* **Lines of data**
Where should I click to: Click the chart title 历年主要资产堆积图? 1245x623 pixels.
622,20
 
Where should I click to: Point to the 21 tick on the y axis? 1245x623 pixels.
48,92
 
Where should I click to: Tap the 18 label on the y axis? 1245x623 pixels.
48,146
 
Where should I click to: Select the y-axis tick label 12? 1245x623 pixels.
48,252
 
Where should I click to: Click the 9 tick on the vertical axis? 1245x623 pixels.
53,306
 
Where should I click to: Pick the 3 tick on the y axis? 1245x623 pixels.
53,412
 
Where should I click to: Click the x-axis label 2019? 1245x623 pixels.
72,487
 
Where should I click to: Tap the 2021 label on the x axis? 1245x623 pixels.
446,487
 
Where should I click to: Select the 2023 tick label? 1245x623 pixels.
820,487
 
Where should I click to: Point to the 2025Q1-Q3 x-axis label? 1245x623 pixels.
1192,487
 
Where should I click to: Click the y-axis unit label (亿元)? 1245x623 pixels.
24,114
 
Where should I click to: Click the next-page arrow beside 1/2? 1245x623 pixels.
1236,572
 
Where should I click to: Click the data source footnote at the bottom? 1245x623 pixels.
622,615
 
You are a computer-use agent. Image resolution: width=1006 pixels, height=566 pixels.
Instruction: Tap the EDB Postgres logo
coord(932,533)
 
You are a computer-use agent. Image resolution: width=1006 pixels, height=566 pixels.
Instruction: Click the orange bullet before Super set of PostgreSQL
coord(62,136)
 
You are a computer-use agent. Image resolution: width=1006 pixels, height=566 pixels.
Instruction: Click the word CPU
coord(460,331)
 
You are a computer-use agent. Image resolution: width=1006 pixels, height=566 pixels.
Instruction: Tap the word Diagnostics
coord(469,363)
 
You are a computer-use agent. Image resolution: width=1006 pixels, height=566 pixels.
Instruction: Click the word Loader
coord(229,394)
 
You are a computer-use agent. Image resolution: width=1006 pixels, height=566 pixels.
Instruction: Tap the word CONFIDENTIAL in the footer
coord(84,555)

* **WHAT IS BEING ASKED**
Rewrite the data from the line with "Where should I click to: Pick" to the line with "coord(460,331)", keeping the requests unchanged. Shift each coordinate in the answers by adding 54 to every number.

* **RESPONSE TO THE TASK**
Where should I click to: Pick the 3 tick on the y axis? 1245x623 pixels.
107,466
 
Where should I click to: Click the x-axis label 2019? 1245x623 pixels.
126,541
 
Where should I click to: Tap the 2021 label on the x axis? 1245x623 pixels.
500,541
 
Where should I click to: Select the 2023 tick label? 1245x623 pixels.
874,541
 
Where should I click to: Point to the 2025Q1-Q3 x-axis label? 1245x623 pixels.
1246,541
 
Where should I click to: Click the y-axis unit label (亿元)? 1245x623 pixels.
78,168
 
Where should I click to: Click the next-page arrow beside 1/2? 1245x623 pixels.
1290,626
 
Where should I click to: Click the data source footnote at the bottom? 1245x623 pixels.
676,669
 
You are a computer-use agent. Image resolution: width=1006 pixels, height=566 pixels.
Instruction: Tap the EDB Postgres logo
coord(986,587)
 
You are a computer-use agent. Image resolution: width=1006 pixels, height=566 pixels.
Instruction: Click the orange bullet before Super set of PostgreSQL
coord(116,190)
 
You are a computer-use agent. Image resolution: width=1006 pixels, height=566 pixels.
Instruction: Click the word CPU
coord(514,385)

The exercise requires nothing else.